By Julie Castro Abrams



Climate focused companies will create more value and make a bigger positive impact on our planet and our economy than any other business sector in the next 30 years. We’re already seeing the beginning of a massive transformation in how we build and grow everything we use in the quest to get to net zero– from cars, to agriculture, to buildings, and clothing – and this fundamental shift presents incredible positive-impact and wealth-building opportunities.

According to Larry Fink, CEO of Blackrock, cleantech, aka greentech, aka climate tech companies will be “the next 1,000 unicorns - companies that have a market valuation over a billion dollars,” not search engines, media companies and the like. “Green hydrogen, green agriculture, green steel, and green cement,” and other green technologies that fundamentally change the way we produce anything, will be among the most valuable companies in the world.

Bill Gates has said that future returns in climate investing will be comparable to what the biggest tech companies have produced. And while he cautions about the risk involved in investing in companies at such an early stage, he’s confident that there will be “eight Teslas, ten Teslas, and only one of them is known today.”

Women are more likely to invest where they can “do well by doing good,” according to research How Women Lead commissioned, and stand poised to participate in a big way in investing in companies they think will change the world. From where I sit, climate tech companies represent the single biggest opportunity to create wealth for women, and to create and scale companies that are built for the future - with talented, gender-neutral, diverse organizations designed to help us reach net zero in a fair and equitable way that creates more opportunity for everyone. Unicorns, in so many ways.

We can already see this happening in the electric vehicle industry.

Electric vehicles represent one of the largest innovation and wealth creation industries for the next 30 years. Currently, the industry is valued at $287.4 billion. That’s an increase of around $40 billion from 2020’s valuation of $246.7 billion. This figure is set to significantly grow in the coming years, reaching over $1.3 trillion in 2028 at a compounded annual growth rate of 24.3 percent.

This emerging category has several experienced women founders and CEOs leading the fundamental shift in the automobile industry, including Mary Barra, CEO of GM who recently pledged that GM will outstrip Tesla in EV car sales in two and a half years. Cathie Wood’s and her Ark Investment Management firm that is well-known for their way-out-there predictions that Tesla would outperform is also making bold plays.
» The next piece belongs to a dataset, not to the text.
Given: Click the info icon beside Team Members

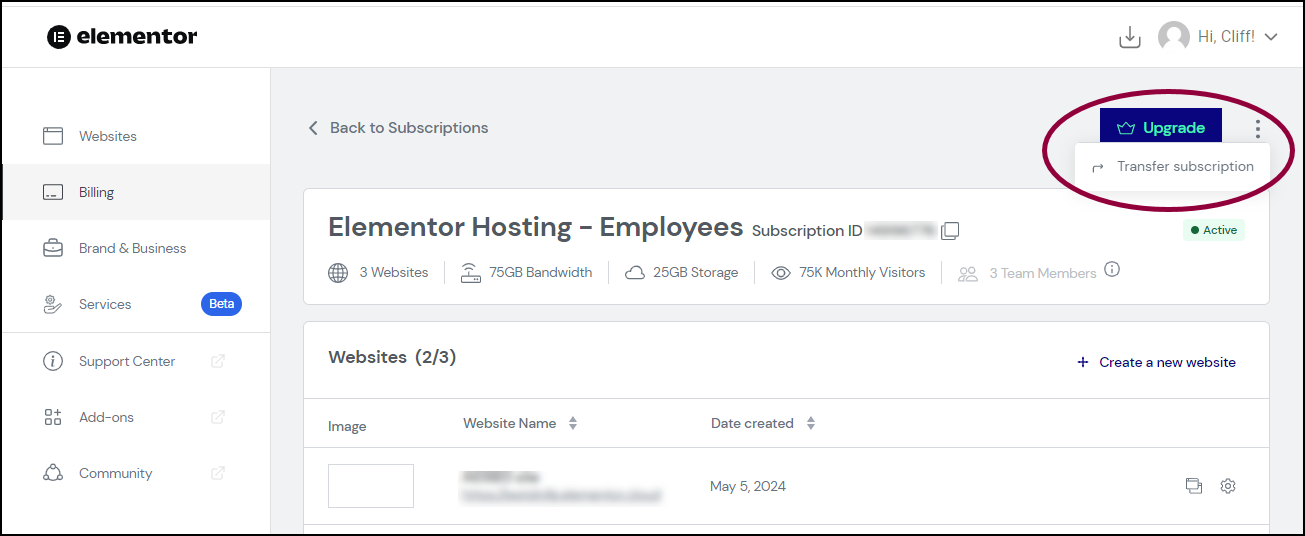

On the startup front, How Women Invest recently invested in Sylvatex (SVX), led by founder and CEO Virginia Irwin Klausmeier, who is future-proofing battery material production and is currently focused on driving down the costs and environmental impacts of EV batteries, with premium EV-grade cathode active material (CAM). The CAM market alone will grow to $189 billion by 2032 and is the most expensive component and the bottleneck in the production of lithium-ion batteries. Significant improvements to the manufacturing of CAM are critical to meeting the long-term demand for batteries and to reach electronic vehicle automakers’ cost and carbon reduction targets.


Factorial Energy, led by founder and CEO Siyu Huang. Factorial Energy, with a transformational solid-state battery technology, is empowering a sustainable future with safe, high performance batteries for electric vehicles, homes, and critical applications.

Nth Cycle is also focused on batteries. Led by co-founder and CEO Megan O'Connor, Nth Cycle, a metal processing technology company, uses its proprietary electro-extraction technology to support battery recyclers and miners. Rather than using large, greenhouse gas-emitting furnaces or harsh chemicals, their technology uses only electricity to transform the outputs of electronics recycling, and waste from existing mines, into high-quality critical minerals ready for re-use.

Big picture is that all of these innovations work together. Nth Cycles output could be used in Sylvatex’s advanced manufacturing CAM process that could all be used in all EV batteries including in Factorial Energy’s technology. These batteries can then power the vehicles built by GM and other Automotive OEMs.

The women behind these companies are already changing the dynamic in the industry, providing innovative technology that will advance the EV market, and at the same time create massive wealth opportunities. They are solving critical problems, addressing the crucial issue of climate change and leveling the playing field for women and people of color in the industry.


One challenge to scale is adequate investment in the early stages. Traditional venture capital companies are woefully behind the eight ball in investing in women-founded companies, who have been boxed out of the vast majority of venture capital. This, despite study after study demonstrating that businesses founded by women yield higher revenues at a rate of more than two times as much per dollar invested than those founded by men. Now is the time for venture to break down the gender barrier it has erected and get on board in funding tomorrow’s unicorns. Amazon and the U.S. Agency for International Development have recognized this and recently launched their Climate Gender Equity Fund to address these inequities.


We also need more women to step into venture funding as part of their investment strategy. Women funding women will be the dynamic that creates a more equitable and profitable economy. As a report from Angel Capital Association finds, a large percentage of women investors consider the gender of founders and leaders and invest to “proactively close the gap in funding going to female founders.”


For women looking to invest to make great returns and create great positive change for the planet, for business impact, and for equitable business, look no further than clean tech. And out of these investments- clean tech that will wholly change the way businesses of all types work while improving our planet- unicorns of many shapes, colors, and sizes will emerge. Because women believed in them.